Erst sechs Jahrzehnte später, Ende der Siebzigerjahre, machte der australische Student Craig Volker eine elektrisierende Entdeckung: Um Geld zu verdienen, gab er an der Ostküste Deutschunterricht. Eines Tages kam in der Stadt Goldcoast ein schwarzes Mädchen zu ihm, dass die Sprache schon recht gut konnte – nur mit einer merkwürdigen Grammatik. "Wo haben Sie Deutsch gelernt?", fragte Volker. "Bei uns zu Hause spricht man so", antwortete die junge Frau. "Zu Hause" – das war, wie Volker herausfand, einerseits die Familie, andererseits Papua-Neuguinea, von wo ihre Eltern gekommen waren. Der Linguist Volker begriff rasch, dass er ein unbekanntes Kreoldeutsch entdeckt hatte.
Volker, der nach Jahren in Japan mittlerweile in Papua-Neuguinea lebt und alsProfessor lehrt, gehört nun zu einem Team von Wissenschaftlern, das endlich – bevor die letzten Sprecher sterben – Unserdeutsch dokumentiert, aufzeichnet und erforscht. Organisiert und gelenkt wird das Projekt allerdings von zwei Germanisten der Universität Augsburg: Péter Maitz und Werner König. Maitz erklärt, was Unserdeutsch mit dem Standarddeutschen verbindet und wo die Unterschiede liegen: "Ungefähr neun Zehntel kann man als Deutscher verstehen, weil der Wortschatz zu neunzig Prozent mit dem Hochdeutschen identisch ist. Die Grammatik unterscheidet sich allerdings erheblich. Zum Beispiel gibt es kein Genus der Substantive – also kein Maskulinum, Femininum und Neutrum. Es gibt keine Zeiten: ,I geht' kann sowohl ,ich gehe' als auch ,ich ging' beziehungsweise ,ich bin gegangen' bedeuten." Andererseits wirken viele Einflüsse aus dem Tok Pisin, also aus dem Pidgin-Englisch, das in Papua-Neuguinea Umgangssprache ist – und das wiederum aus der Kolonialzeit bis heute einige deutsche Lehnwörter behalten hat, beispielsweise "raus" (rauswerfen) oder "gumi" (Gummischlauch).

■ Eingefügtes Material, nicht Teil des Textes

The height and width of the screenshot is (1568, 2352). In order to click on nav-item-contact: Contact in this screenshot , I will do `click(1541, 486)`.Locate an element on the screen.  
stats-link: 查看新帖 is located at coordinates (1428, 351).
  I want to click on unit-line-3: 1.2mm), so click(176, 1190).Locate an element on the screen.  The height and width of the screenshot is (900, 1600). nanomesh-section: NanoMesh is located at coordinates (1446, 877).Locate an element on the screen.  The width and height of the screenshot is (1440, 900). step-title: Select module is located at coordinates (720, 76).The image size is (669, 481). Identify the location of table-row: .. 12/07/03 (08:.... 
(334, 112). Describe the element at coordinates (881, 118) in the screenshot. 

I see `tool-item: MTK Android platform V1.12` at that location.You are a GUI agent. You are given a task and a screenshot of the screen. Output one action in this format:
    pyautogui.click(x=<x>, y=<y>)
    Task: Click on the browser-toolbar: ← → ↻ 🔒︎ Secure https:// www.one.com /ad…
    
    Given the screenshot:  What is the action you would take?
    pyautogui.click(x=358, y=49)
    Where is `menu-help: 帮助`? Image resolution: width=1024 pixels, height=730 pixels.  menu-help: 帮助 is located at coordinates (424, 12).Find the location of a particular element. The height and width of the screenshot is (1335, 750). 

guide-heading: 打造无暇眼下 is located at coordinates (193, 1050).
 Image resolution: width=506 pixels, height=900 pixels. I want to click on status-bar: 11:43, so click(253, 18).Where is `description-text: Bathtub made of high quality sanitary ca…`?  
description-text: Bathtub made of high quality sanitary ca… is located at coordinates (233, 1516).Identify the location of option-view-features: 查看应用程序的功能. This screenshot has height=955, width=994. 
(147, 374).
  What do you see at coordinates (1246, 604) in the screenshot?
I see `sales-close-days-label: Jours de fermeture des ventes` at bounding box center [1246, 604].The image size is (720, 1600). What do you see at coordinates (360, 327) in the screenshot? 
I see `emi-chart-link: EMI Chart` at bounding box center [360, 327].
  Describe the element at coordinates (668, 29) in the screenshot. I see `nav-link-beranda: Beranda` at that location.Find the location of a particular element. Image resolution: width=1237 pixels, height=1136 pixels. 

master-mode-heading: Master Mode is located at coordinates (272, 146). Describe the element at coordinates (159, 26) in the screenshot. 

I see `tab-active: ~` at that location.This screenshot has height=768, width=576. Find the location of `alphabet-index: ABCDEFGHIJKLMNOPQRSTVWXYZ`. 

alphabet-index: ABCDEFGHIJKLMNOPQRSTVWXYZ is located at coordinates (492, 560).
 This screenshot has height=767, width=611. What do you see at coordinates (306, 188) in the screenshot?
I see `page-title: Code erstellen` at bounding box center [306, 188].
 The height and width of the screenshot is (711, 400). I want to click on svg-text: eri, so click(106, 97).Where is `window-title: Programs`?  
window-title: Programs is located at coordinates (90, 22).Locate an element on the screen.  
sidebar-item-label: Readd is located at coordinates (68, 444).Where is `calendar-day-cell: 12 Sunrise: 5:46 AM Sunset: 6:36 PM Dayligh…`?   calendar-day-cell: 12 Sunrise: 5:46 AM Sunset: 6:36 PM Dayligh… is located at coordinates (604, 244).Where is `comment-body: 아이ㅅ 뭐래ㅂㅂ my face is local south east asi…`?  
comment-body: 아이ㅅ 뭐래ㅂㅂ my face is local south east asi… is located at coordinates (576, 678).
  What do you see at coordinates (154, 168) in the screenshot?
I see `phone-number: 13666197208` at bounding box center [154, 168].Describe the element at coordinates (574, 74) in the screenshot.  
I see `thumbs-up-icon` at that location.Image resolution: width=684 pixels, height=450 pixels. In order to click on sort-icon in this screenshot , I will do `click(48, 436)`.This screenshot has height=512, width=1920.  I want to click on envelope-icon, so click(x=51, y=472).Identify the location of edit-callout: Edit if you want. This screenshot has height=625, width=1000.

Eine katholische Missionsschule im kaiserlichen Neuguinea
Unserdeutsch entstand unter den Kindern der 1897 gegründeten katholischen Missionsschule der Herz-Jesu-Mission in Vunapope, einen Ortsteil von Herbertshöhe, Kokopo. Diese Kinder waren – wie man heute wissenschaftlich sagt – "mixed race": Ihre Väter waren oft Deutsche oder andere Europäer. In einem Bericht für die "Missionshefte" schilderte der Autor Arnold Janssen 1912, dass "eine große Anzahl der Kinder englischsprechende Väter haben". Ihre Mütter waren meist indigene Frauen. Aber nicht immer: Es gab auch Kinder mit philippinischen, chinesischen oder japanischen Elternteilen. Das Wichtigste für die Mission war, dass die Kinder nicht schwarz waren, alle anderen wurden genommen. Einer der Männer, die Craig Volker schon 1979/80 interviewt hat, berichtet, dass sein Vater aus dem chinesischen Kanton kam.